How to complete this task:
Hunt through the lines below for the string "will" and copy each one that has it.

Exercise material:

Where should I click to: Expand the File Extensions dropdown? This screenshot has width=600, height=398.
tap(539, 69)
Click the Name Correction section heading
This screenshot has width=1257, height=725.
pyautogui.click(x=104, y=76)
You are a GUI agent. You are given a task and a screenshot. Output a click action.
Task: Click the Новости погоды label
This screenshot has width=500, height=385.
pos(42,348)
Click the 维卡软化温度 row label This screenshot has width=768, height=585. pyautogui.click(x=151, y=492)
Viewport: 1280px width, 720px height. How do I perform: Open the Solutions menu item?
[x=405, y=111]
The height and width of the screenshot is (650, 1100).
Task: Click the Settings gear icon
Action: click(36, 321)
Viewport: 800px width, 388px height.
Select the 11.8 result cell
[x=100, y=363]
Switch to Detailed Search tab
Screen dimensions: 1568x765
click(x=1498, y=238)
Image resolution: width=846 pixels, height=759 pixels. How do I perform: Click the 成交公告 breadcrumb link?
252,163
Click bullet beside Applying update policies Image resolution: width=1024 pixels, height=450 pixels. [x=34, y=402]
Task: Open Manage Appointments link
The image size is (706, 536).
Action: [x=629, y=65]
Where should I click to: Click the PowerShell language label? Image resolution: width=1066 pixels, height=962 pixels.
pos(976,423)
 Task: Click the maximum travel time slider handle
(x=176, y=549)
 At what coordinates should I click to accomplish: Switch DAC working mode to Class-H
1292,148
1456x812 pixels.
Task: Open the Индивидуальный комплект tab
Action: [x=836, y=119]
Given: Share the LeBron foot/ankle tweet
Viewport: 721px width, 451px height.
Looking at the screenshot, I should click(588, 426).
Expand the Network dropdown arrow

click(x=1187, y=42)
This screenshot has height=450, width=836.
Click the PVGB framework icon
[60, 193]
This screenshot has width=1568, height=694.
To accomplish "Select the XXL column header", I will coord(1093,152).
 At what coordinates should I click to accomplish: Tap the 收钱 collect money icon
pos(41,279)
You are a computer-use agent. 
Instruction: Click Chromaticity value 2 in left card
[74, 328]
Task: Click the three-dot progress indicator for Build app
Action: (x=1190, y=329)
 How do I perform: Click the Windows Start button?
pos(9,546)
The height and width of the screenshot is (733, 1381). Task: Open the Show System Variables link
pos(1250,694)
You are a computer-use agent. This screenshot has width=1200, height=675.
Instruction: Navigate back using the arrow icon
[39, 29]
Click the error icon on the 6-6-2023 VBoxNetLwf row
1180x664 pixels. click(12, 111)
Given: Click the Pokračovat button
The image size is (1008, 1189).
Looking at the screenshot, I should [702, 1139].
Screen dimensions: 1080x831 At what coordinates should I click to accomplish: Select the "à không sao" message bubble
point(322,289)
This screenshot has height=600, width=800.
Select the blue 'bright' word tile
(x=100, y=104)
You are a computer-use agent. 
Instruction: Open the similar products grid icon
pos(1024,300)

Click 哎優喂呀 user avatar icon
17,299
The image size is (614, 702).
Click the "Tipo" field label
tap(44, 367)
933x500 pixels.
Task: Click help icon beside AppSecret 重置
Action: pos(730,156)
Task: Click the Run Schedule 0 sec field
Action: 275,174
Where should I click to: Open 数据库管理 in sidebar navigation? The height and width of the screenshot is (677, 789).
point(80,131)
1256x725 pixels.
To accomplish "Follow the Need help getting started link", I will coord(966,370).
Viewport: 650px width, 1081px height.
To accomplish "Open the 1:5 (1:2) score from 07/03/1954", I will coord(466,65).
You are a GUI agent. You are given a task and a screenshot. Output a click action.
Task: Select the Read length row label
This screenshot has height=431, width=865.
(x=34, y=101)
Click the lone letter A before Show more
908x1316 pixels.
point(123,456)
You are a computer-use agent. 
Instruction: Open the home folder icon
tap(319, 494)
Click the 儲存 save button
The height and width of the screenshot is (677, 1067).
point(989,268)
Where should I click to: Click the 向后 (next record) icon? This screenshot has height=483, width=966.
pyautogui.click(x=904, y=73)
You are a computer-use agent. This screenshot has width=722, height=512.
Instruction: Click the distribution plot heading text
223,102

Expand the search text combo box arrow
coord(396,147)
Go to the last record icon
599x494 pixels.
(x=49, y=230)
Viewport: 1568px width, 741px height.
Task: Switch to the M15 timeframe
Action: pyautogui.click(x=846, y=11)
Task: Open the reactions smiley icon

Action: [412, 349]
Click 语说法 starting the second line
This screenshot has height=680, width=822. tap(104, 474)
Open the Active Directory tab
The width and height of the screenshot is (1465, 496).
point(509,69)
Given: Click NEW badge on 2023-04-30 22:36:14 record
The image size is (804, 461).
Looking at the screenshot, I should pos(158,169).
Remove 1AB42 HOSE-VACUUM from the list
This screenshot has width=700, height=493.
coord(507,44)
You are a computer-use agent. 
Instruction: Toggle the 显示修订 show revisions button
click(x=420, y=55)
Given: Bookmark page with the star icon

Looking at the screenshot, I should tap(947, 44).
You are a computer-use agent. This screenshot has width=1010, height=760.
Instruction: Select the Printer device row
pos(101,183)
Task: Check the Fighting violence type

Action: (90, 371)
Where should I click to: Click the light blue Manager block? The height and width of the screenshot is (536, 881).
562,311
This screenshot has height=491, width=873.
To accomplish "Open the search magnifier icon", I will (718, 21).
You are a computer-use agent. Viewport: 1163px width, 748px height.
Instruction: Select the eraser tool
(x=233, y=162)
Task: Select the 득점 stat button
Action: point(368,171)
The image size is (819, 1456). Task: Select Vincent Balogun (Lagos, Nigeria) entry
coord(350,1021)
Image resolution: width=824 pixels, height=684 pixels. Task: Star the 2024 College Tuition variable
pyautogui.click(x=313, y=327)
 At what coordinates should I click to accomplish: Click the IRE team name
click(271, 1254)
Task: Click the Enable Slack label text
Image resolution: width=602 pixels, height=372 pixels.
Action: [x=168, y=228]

Result of this exercise:
To accomplish "Select the XXL column header", I will coord(1093,152).
To accomplish "Follow the Need help getting started link", I will coord(966,370).
To accomplish "Open the 1:5 (1:2) score from 07/03/1954", I will coord(466,65).
To accomplish "Open the search magnifier icon", I will (718, 21).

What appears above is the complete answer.